_Aim of the task_
Could you return each line from the one bearing "Task: Open the Documentation link" through the last line of the entries, exactly as it stands, with no pictures?

── Exercise data ──

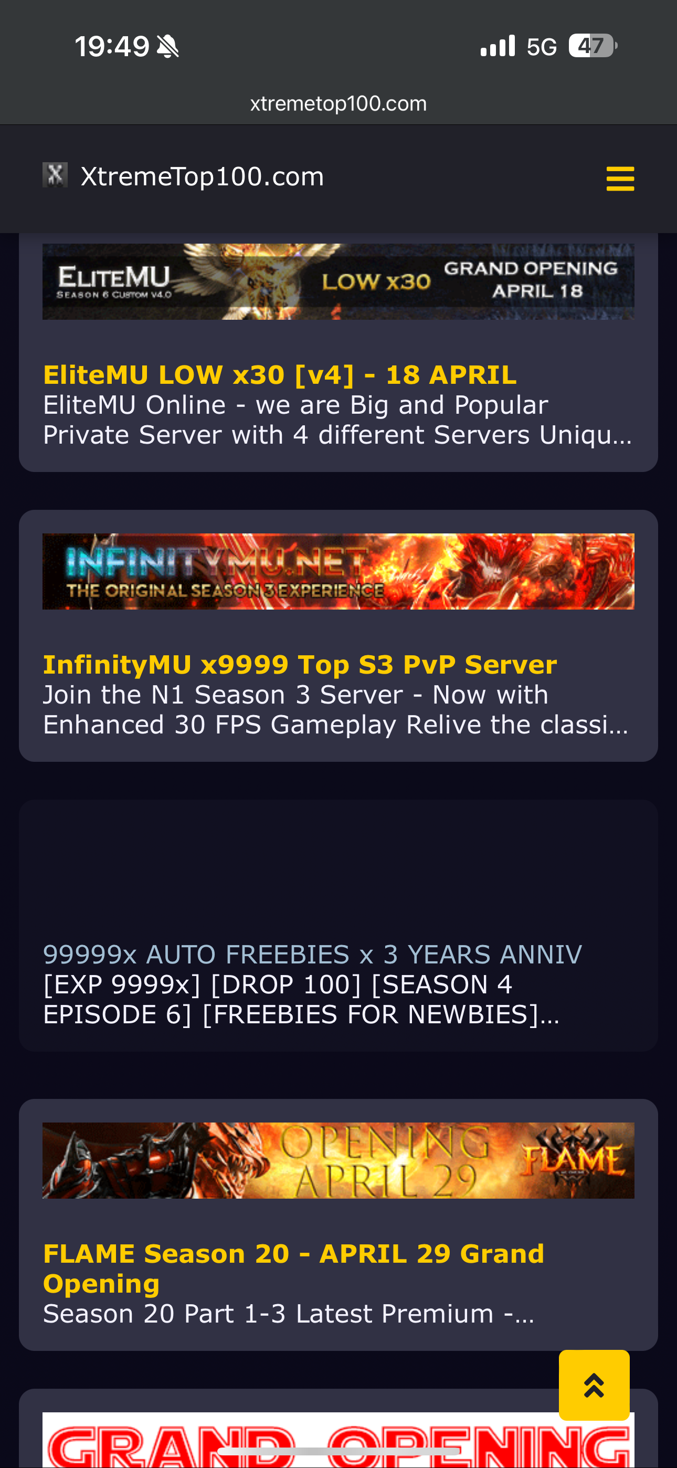
Task: Click the XtremeTop100 X logo icon
Action: [55, 175]
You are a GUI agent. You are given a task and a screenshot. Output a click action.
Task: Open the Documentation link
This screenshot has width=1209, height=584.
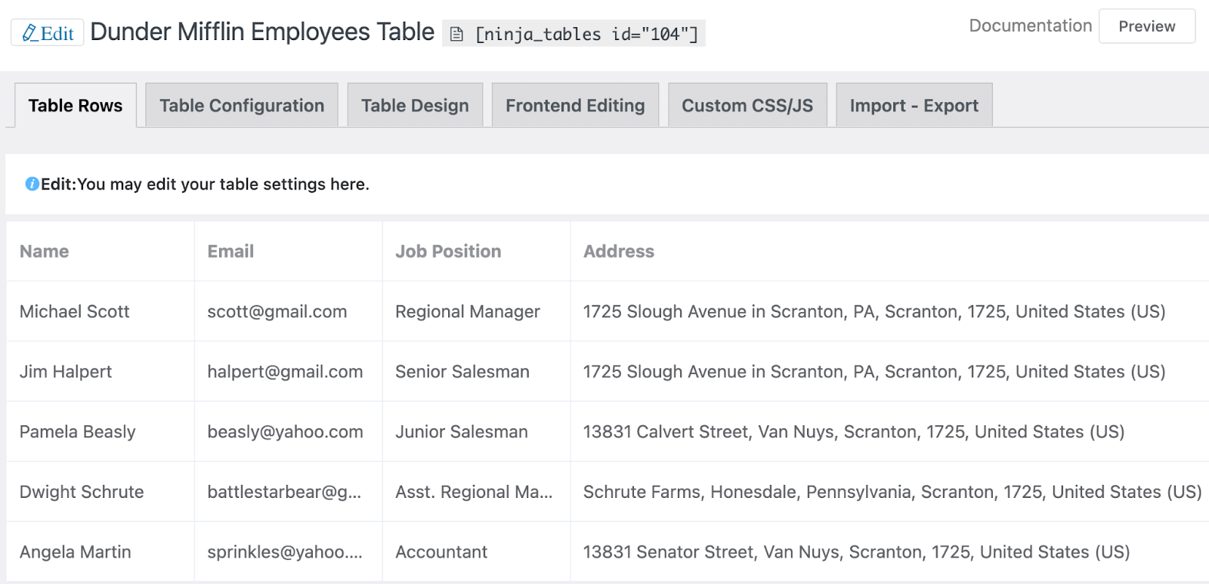pyautogui.click(x=1030, y=26)
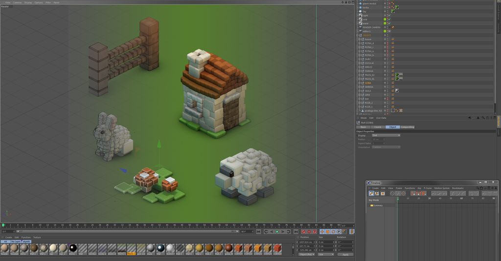The height and width of the screenshot is (261, 501).
Task: Open the Object (Rel) coordinate dropdown
Action: coord(306,254)
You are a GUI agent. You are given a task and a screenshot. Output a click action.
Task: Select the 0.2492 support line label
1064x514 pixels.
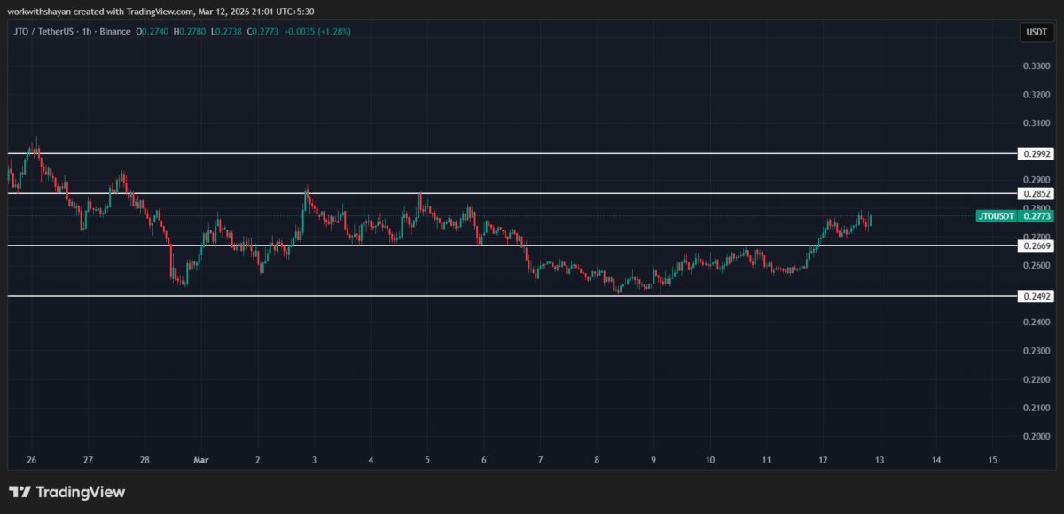tap(1035, 296)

───

_Exercise answer_
Task: Open the Documentation link
This screenshot has width=1209, height=584.
pyautogui.click(x=1030, y=26)
The height and width of the screenshot is (261, 501).
Task: Open the Object (Rel) coordinate dropdown
Action: coord(306,254)
You are a GUI agent. You are given a task and a screenshot. Output a click action.
Task: Select the 0.2492 support line label
1064x514 pixels.
tap(1035, 296)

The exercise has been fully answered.